Aim of the task:
Reproduce every one of the records below word for word, changing nothing.

(Entries for pointing to words and elements)

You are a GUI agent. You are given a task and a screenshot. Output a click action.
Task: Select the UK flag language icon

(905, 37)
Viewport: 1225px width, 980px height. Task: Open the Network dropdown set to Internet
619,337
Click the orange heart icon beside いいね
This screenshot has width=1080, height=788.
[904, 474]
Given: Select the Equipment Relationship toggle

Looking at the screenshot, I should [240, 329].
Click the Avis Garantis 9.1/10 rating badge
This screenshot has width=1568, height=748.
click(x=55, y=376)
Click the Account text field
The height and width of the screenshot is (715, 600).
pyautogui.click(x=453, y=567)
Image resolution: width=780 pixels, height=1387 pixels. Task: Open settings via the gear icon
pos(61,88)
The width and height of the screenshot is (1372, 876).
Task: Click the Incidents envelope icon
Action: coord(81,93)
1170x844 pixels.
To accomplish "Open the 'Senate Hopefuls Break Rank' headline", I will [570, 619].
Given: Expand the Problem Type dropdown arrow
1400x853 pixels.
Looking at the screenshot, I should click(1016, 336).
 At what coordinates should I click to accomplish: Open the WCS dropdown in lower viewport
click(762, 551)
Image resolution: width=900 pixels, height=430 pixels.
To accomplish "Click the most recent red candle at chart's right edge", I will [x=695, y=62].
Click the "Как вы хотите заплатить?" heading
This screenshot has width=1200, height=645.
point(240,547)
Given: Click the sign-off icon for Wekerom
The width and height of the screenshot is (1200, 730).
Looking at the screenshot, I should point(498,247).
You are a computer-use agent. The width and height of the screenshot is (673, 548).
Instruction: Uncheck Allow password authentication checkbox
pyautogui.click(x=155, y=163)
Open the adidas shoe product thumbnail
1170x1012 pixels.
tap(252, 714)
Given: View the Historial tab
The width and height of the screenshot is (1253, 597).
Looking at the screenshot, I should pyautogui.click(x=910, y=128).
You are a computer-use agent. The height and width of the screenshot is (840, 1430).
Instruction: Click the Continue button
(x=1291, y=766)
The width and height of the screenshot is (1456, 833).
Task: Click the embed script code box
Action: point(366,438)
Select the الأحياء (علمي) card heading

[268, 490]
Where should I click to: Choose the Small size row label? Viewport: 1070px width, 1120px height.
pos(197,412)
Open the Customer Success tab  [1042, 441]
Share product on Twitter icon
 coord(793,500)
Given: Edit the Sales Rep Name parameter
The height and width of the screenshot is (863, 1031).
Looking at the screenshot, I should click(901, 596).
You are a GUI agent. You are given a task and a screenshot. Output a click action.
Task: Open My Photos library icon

Expected answer:
You are a GUI agent. You are given a task and a screenshot. Output a click action.
Task: Select the UK flag language icon

(905, 37)
Viewport: 1225px width, 980px height. Task: Open the Network dropdown set to Internet
619,337
Click the orange heart icon beside いいね
This screenshot has width=1080, height=788.
[904, 474]
Given: Select the Equipment Relationship toggle

Looking at the screenshot, I should [240, 329].
Click the Avis Garantis 9.1/10 rating badge
This screenshot has width=1568, height=748.
click(x=55, y=376)
Click the Account text field
The height and width of the screenshot is (715, 600).
pyautogui.click(x=453, y=567)
Image resolution: width=780 pixels, height=1387 pixels. Task: Open settings via the gear icon
pos(61,88)
The width and height of the screenshot is (1372, 876).
Task: Click the Incidents envelope icon
Action: coord(81,93)
1170x844 pixels.
To accomplish "Open the 'Senate Hopefuls Break Rank' headline", I will [570, 619].
Given: Expand the Problem Type dropdown arrow
1400x853 pixels.
Looking at the screenshot, I should click(1016, 336).
 At what coordinates should I click to accomplish: Open the WCS dropdown in lower viewport
click(762, 551)
Image resolution: width=900 pixels, height=430 pixels.
To accomplish "Click the most recent red candle at chart's right edge", I will [x=695, y=62].
Click the "Как вы хотите заплатить?" heading
This screenshot has width=1200, height=645.
point(240,547)
Given: Click the sign-off icon for Wekerom
The width and height of the screenshot is (1200, 730).
Looking at the screenshot, I should point(498,247).
You are a computer-use agent. The width and height of the screenshot is (673, 548).
Instruction: Uncheck Allow password authentication checkbox
pyautogui.click(x=155, y=163)
Open the adidas shoe product thumbnail
1170x1012 pixels.
tap(252, 714)
Given: View the Historial tab
The width and height of the screenshot is (1253, 597).
Looking at the screenshot, I should pyautogui.click(x=910, y=128).
You are a computer-use agent. The height and width of the screenshot is (840, 1430).
Instruction: Click the Continue button
(x=1291, y=766)
The width and height of the screenshot is (1456, 833).
Task: Click the embed script code box
Action: point(366,438)
Select the الأحياء (علمي) card heading

[268, 490]
Where should I click to: Choose the Small size row label? Viewport: 1070px width, 1120px height.
pos(197,412)
Open the Customer Success tab  [1042, 441]
Share product on Twitter icon
 coord(793,500)
Given: Edit the Sales Rep Name parameter
The height and width of the screenshot is (863, 1031).
Looking at the screenshot, I should click(901, 596).
You are a GUI agent. You are given a task and a screenshot. Output a click action.
Task: Open My Photos library icon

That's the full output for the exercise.